Se-Kyong Song

New methodology for the forward kinematics of 6-DOF parallel manipulators using tetrahedron configurations

This paper presents a new methodology of using tetrahedron configurations to determine the forward kinematics of 6-DOF parallel manipulators. The approach is introduced in a form of the tetrahedron proposition and theorem using the special characteristics tetrahedral geometry which are then applied to obtaining the kinematic solutions of two 6-DOF parallel manipulators such as those previously introduced by Hunt-Primrose (1993) and by the authors (2000). The proposed methodology has the advantage in greatly reducing the complexity of formulation and computational burden required by conventional methods for solving the forward kinematics. As a result, the methodology allows a significant simplification in the formulations and provides an easier means of obtaining the solution.

A tetrahedron approach for a unique closed-form solution of the forward kinematics of six-dof parallel mechanisms with multiconnected joints

This article presents a new formulation approach that uses tetrahedral geometry to determine a unique closed-form solution of the forward kinematics of six-dof parallel mechanisms with multiconnected joints. For six-dof parallel mechanisms that have been known to have eight solutions, the proposed formulation, called the Tetrahedron Approach, can find a unique closed-form solution of the forward kinematics using the three proposed Tetrahedron properties. While previous methods to solve the forward kinematics involve complicated algebraic manipulation of the matrix elements of the orientation of the moving platform, or closed-loop constraint equations between the moving and the base platforms, the Tetrahedron Approach piles up tetrahedrons sequentially to directly solve the forward kinematics. Hence, it allows significant abbreviation in the formulation and provides an easier systematic way of obtaining a unique closed-form solution.

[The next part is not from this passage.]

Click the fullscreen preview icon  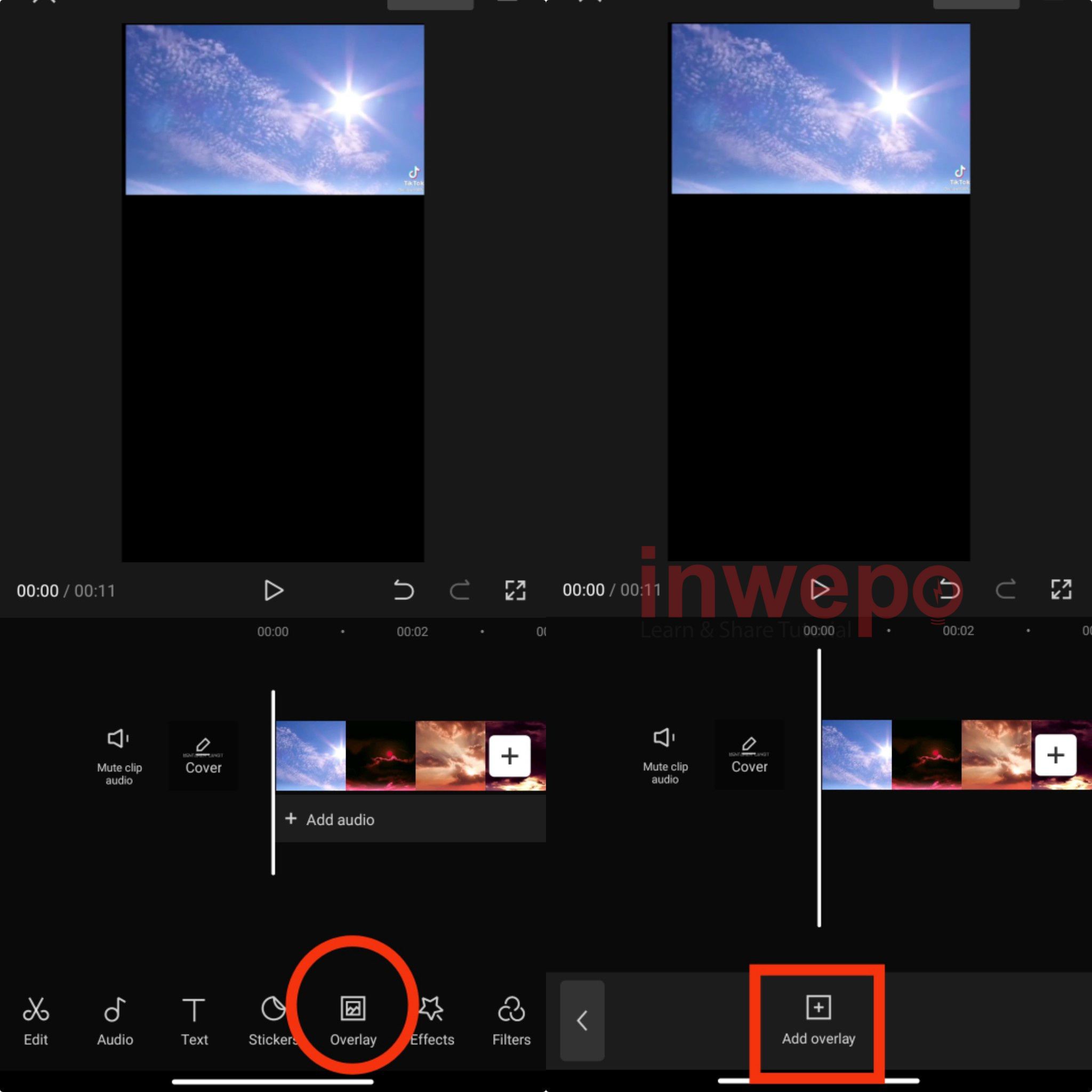click(x=515, y=590)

Efficient formulation approach for the forward kinematics of the 3-6 Stewart-Gough Platform

Presents an approach to reduce the computational burden of solving the forward kinematics of the 3-6 (Stewart-Gough) Platform. The conventional forward kinematics has been formulated with trigonometric functions through many complicated steps. Based on tetrahedron geometry, the proposed formulation approach can allow intuitive derivation of the forward kinematics and considerable abbreviation of the number of calculations involved in the three constraint equations that must be calculated in the process of the forward kinematics. Consequently, the proposed formulation approach greatly reduces the computational burden. The feasibility and convergence of the formulation approach has been verified through a series of simulation results.

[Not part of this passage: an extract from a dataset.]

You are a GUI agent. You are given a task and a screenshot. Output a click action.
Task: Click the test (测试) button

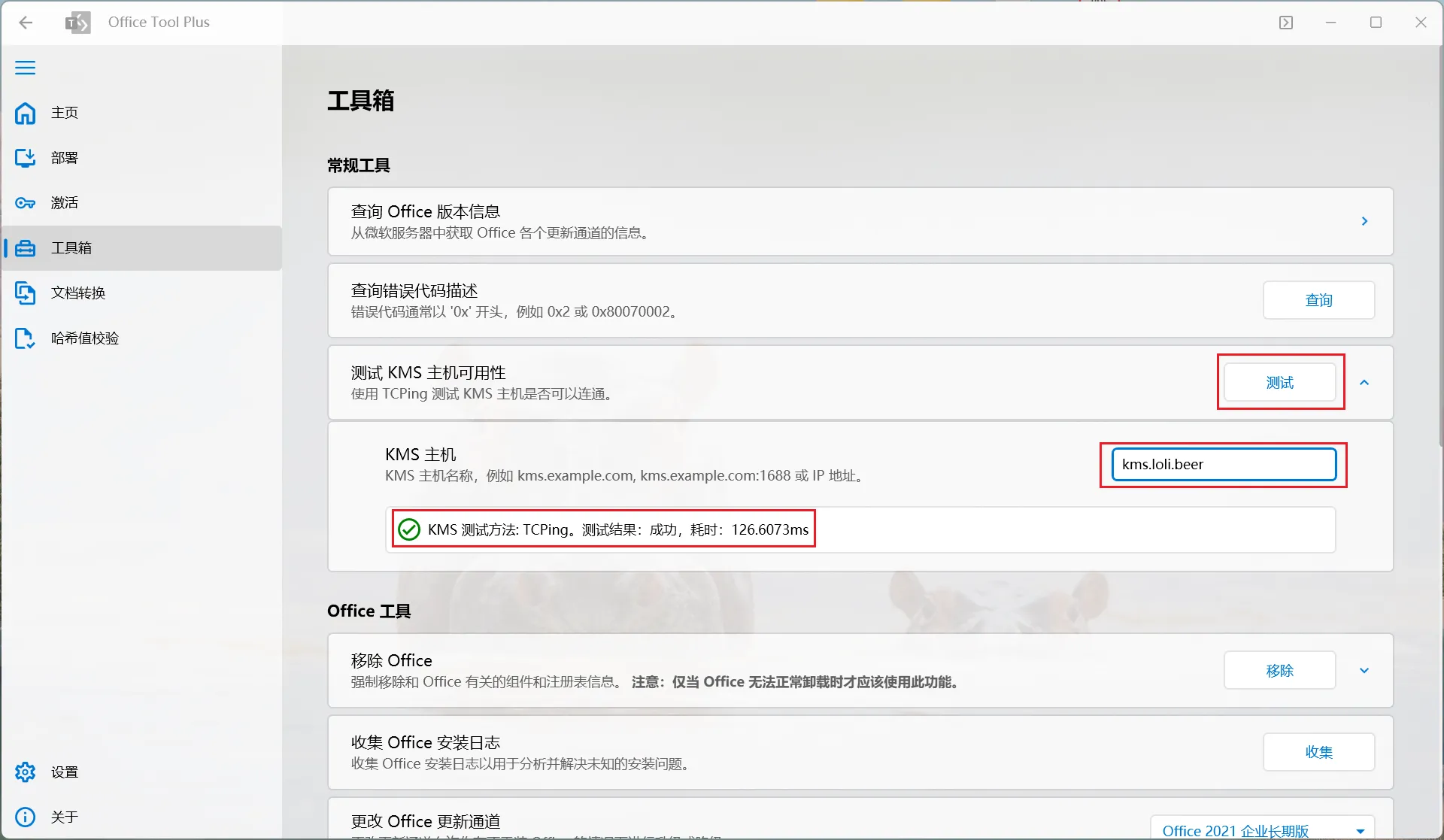tap(1279, 383)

Efficient formulation approach for the forward kinematics of 3-6 parallel mechanisms

This paper presents a new formulation approach to obtain a simplified form of the forward kinematic solution that can reduce the computational burden involved in determining the solution of the forward kinematics of the 3-6 parallel mechanism with three connecting joints on the moving platform. The conventional forward kinematics of haptic devices with serial–parallel mechanisms is formulated through employing the Denavit–Hartenberg notation, and results in complicated formulation procedures and computational burden. In order to reduce these problems, this paper transforms the haptic devices into an equivalent kinematic model of the 3-6 Stewart–Gough platform. The conventional forward kinematics of the 3-6 platform is formulated with trigonometric functions through complicated steps and results in the computational burden. Thus we introduce the new formulation approach, based on tetrahedron geometry, in order to simplify the formulation of the forward kinematics and to reduce the computational burden. The proposed formulation approach can allow intuitive derivation and considerable abbreviation of the number of calculations involved in the forward kinematic solution. The feasibility and convergence of the formulation approach is verified through a series of simulations and experiments.

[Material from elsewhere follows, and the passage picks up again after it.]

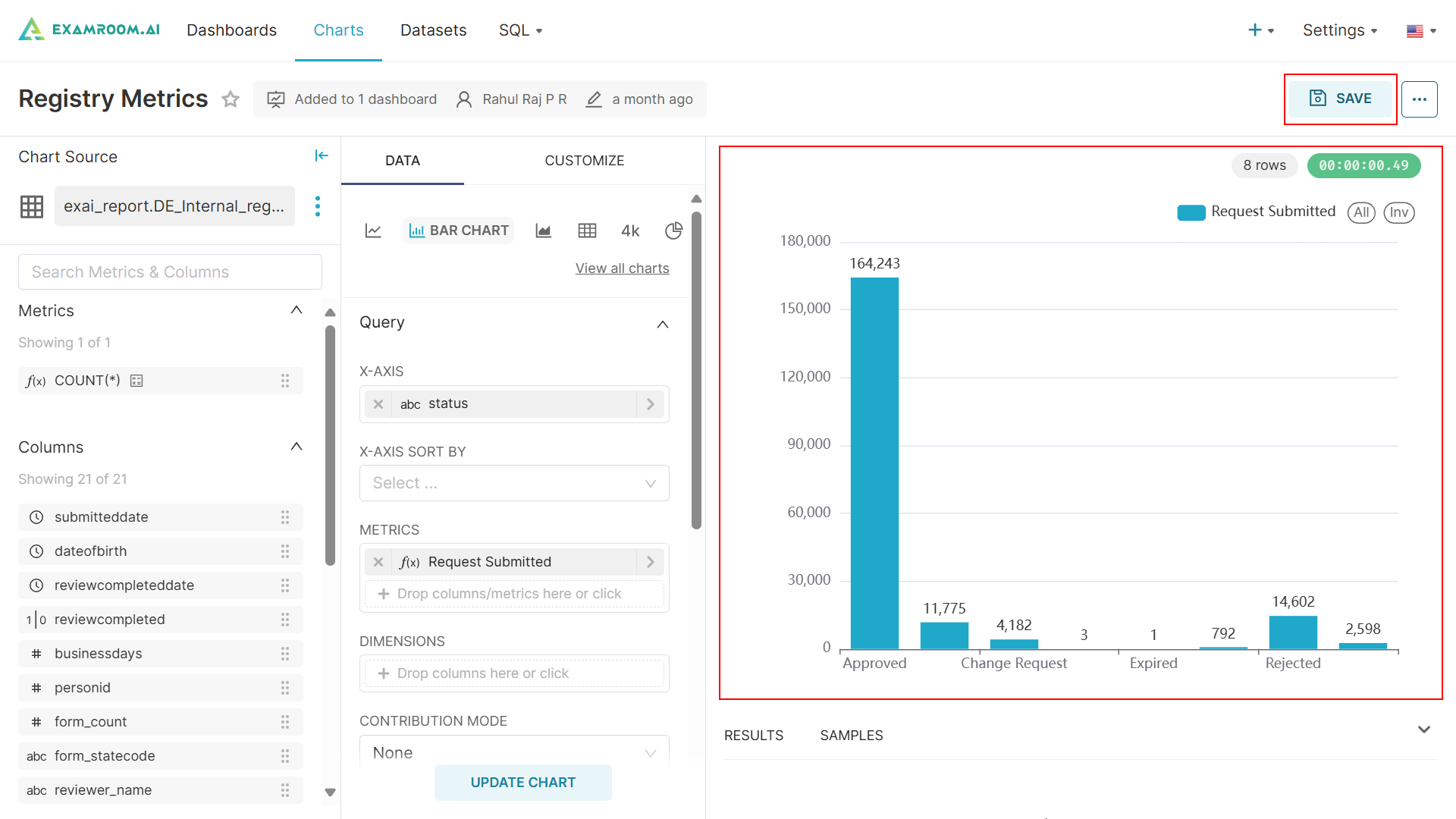
Task: Open X-Axis Sort By dropdown
Action: (514, 483)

Kinematic feature analysis of a 6-degree-of-freedom in-parallel manipulator for micro-positioning surgical

This paper presents a kinematic analysis of the parallel manipulator developed for micro-positioning application that requires high control bandwidth and high precision. The manipulator is a class of in-parallel platforms with 3 PRPS (prismatic-revolute-prismatic-spherical) joints chain geometry. The main advantage of this manipulator, compared with the typical Stewart platform type, is the ability to produce pure motion. The purpose of this paper is to develop an efficient kinematic model which can be used for real-time control and to propose systematic design methods that considers the existence conditions of the forward kinematic solution, singularity, manipulability, and resistivity. A series of simulations was carried out to show the kinematic characteristics and performance of the mechanism. The proposed manipulator has potentials in a wide range of applications from micro-surgery robots to a highly dextrous wrist mechanism of assembly robots.